On June 23, 2016, a bare majority of the U.K. population — just 51.9 per cent — voted to leave the European Union in a national referendum on the question called by then-prime minister David Cameron.

Ten years on, it seems fair to say that many who voted in favour of Brexit feel a great deal of buyer’s remorse.

Cameron, a Conservative, was riding the crest of an unexpected majority government won in the 2015 U.K. general election. He called the referendum in attempt to appease the “leavers” in his party and to silence the increasingly noisy United Kingdom Independence Party (UKIP), led by Nigel Farage.

Tribune News Service
                                Then-U.K. Prime Minister David Cameron speaks outside 10 Downing St. the morning after the EU referendum in 2016.

Tribune News Service

Then-U.K. Prime Minister David Cameron speaks outside 10 Downing St. the morning after the EU referendum in 2016.

The prevalent political wisdom was that Cameron could put the issue to bed with a resounding defeat of the referendum question. He campaigned for the Remain side and didn’t think he could lose.

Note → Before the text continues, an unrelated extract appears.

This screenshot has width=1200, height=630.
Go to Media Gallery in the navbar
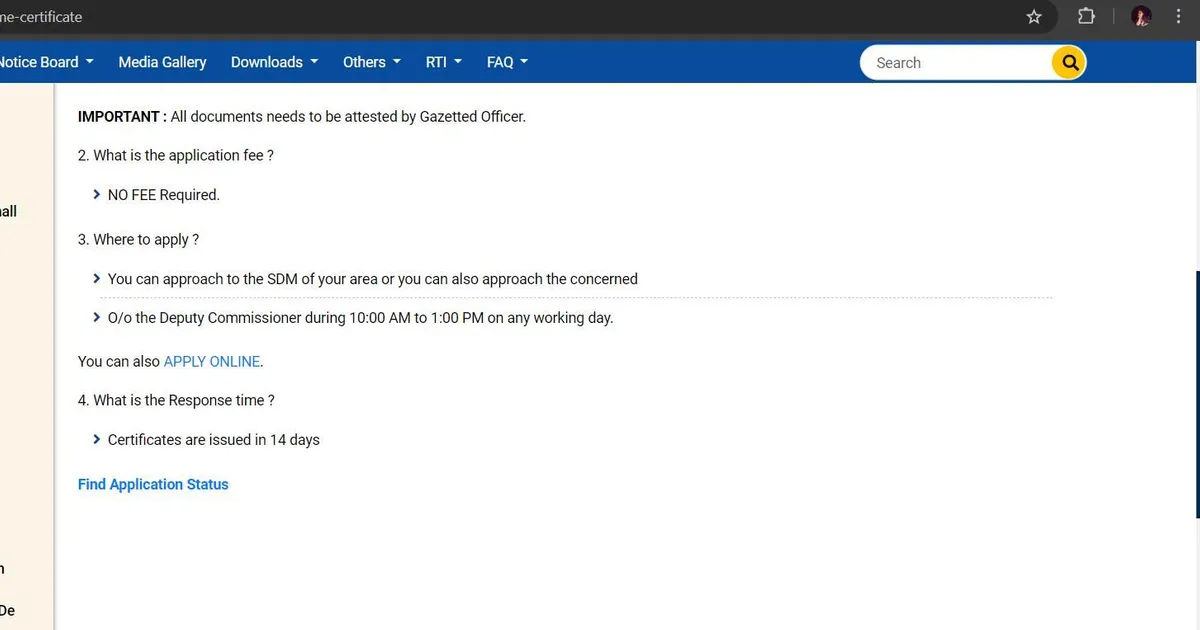162,62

What Cameron and his advisers had not counted on was a robust Vote Leave campaign, led by London mayor Boris Johnson, whose official campaign was conjoined — in the minds of voters, at least — with a grassroots Leave movement led by Farage. Their opportunistic coalition rode a mix of legitimate economic “Euroskepticism,” misplaced nationalist fervour, vestigial memories of imperial glory, anti-immigrant xenophobia and outright misinformation — fuelled by Britain’s right-wing tabloid press — to a narrow referendum victory. The U.K. was thus poised to leave a customs, economic and regulatory union/trading bloc it had been part of since 1973.

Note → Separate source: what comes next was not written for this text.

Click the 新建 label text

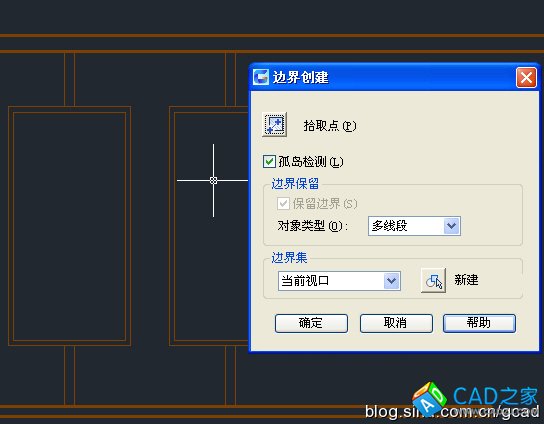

What followed has been nothing short of chaos in the British political arena. Cameron resigned as prime minister after the referendum defeat. Theresa May, the home secretary, immediately became prime minister and, while her government formally pulled the legal trigger to leave the EU, she couldn’t get a Brexit deal through parliament and was forced to resign in 2019.

Johnson succeeded her, called an election and campaigned to “Get Brexit Done.” The U.K. formally left the EU on Jan. 31, 2020.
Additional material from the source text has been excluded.